A review of Fighting Season by Graham Lee
At school, one of my classmates was a chap named Graham Lee. We used to travel home together on the same bus from Lancaster and as both our mothers worked at the same university and shared a love of all things equestrian, we had much in common.
Naturally, as happens when one goes to university, we lost touch and it was the phenomenon that is Facebook that caused us to regain contact with one another recently. Whilst I may have enjoyed a somewhat colourful time working for a billionaire, launching drinks brands and writing, Lee has been involved in something far more important in the time since we left Lancaster Royal Grammar School in 1999.
Lee, after Cambridge and Sandhurst, served in Kenya and Germany and then as an officer in the British Army’s spearhead Air Assault Brigade was sent to Afghanistan. In Fighting Season: Tales of a British Officer in Afghanistan, he recounts his experiences in a way that reveals that fighting a war there is very much different to how we see it in newspapers and on our televisions.

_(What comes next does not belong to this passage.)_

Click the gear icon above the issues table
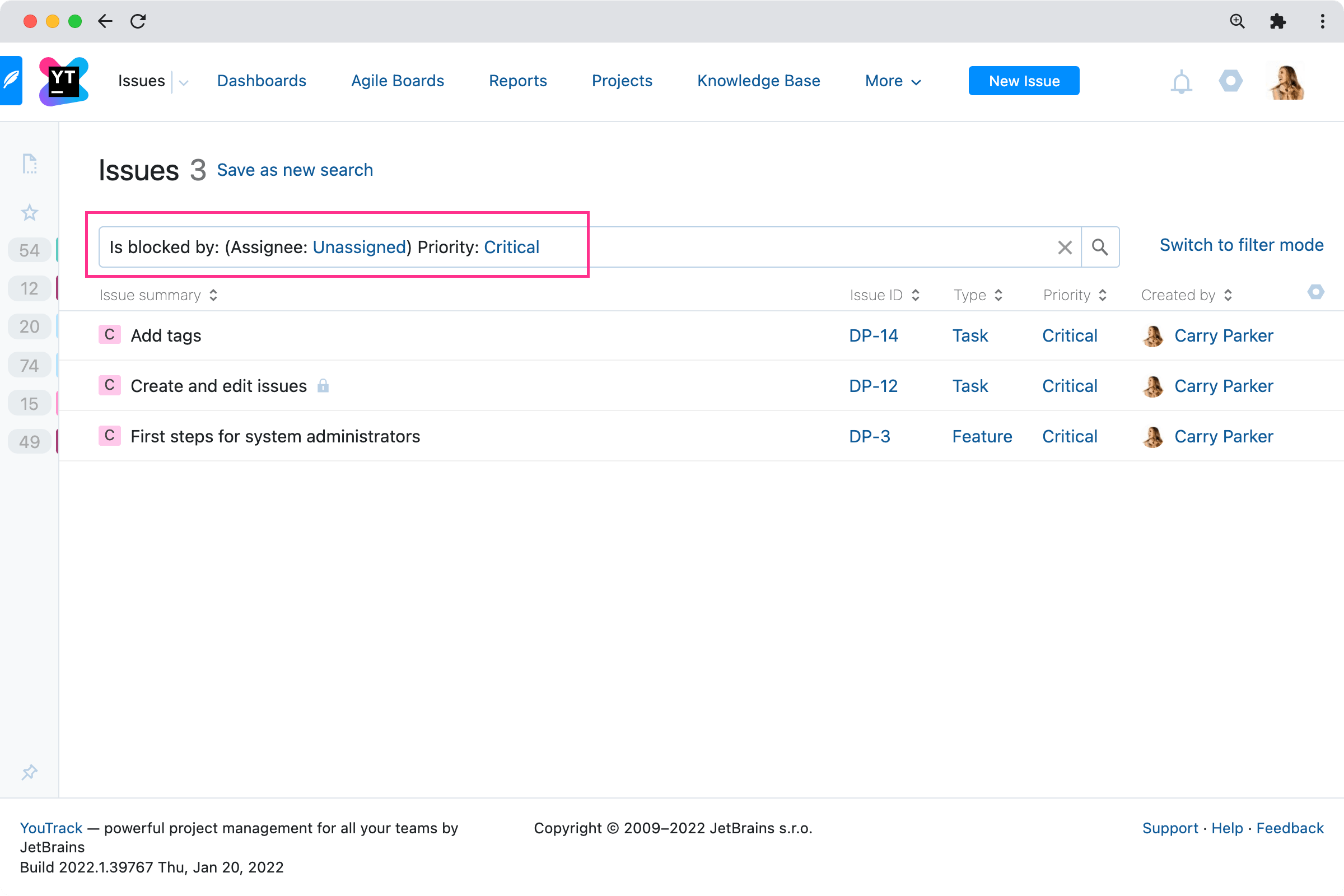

Mixing the every day travails of being a soldier, though doing so unlike others who’ve written of the Afghan campaign without focusing too much on a lack of equipment and bashing the government, Lee paints a picture of a country where loyalty changes constantly. Alongside accounts of dealings with the “Bond villain” General Muhayadin, who goes mad when a consignment of tomato paste isn’t delivered on time, but whom “knew exactly what he was doing” when exploiting the British into building checkpoints; Lee graphically explains how power, dominance and sex are thought of by many soldiers:
“ ‘Smash her in,’ was the phrase we’d been taught. It replaced ‘make love to her.’ It was a good phrase because it removed the necessity of being desired… Every man in the army knew how to dominate and be dominated. Power and violence were our bread and butter… Power. Domination. Violence. Sex.”
The book is not without humour. A passage about an “ancient general,” for example, tells of how, for him, the phrase “well done” had become a “reflex action” as he’d used it so much:
“Outside a country church he’d be introduced to a frail old lady with the line ‘this is Margaret. Her sister was killed in the blitz you know.’”
The Taliban themselves are presented as the unseen enemy in the main but again wit is used to depict them in a passage about ICOM intercepts:
“Taliban 1: Go and bring me the two headed thing that uses a lot of ammunition, not a pickaxe!
(He was talking about a rocket propelled grenade)
Taliban 2: OK.
Taliban 1: One time, when I asked this someone brought me an actual pickaxe!”
On a more serious note, the book deals with the death of Lee’s colleagues and delves into the psyche of being a soldier in passages such as:
“I could remember seeing British soldiers in Northern Ireland when I was a boy on holiday, driving past them and watching them look down on our car from behind their guns. They’d seemed like a horrible bunch of bastards. Now it was me behind the machine gun, encased by armour and uniform, with the little boy in rags standing in front of me, the muzzle of my gun covering half of his tiny body. How strange is life, I thought.”
Fighting Season is a book that points out the illogical nature of the Afghans and the seriously high level of bribery in their country. It details the horrors of war but also reveals how soldiers use humour to keep themselves sane.
In his final paragraph, Lee talks about being in his officers’ mess bar discussing how girlfriends often compare Afghanistan to a “big game of Lazerquest” and do not understand the differences betweem artillery and guns. He concludes with the line:
“And with that we bought ourselves another beer, and started talking about something else.”
When we meet again, Graham, the beer is on me.
Fighting Season by Graham Lee. Published by Duckworth Overlook, 2012. ISBN: 9780715644979. £16.99.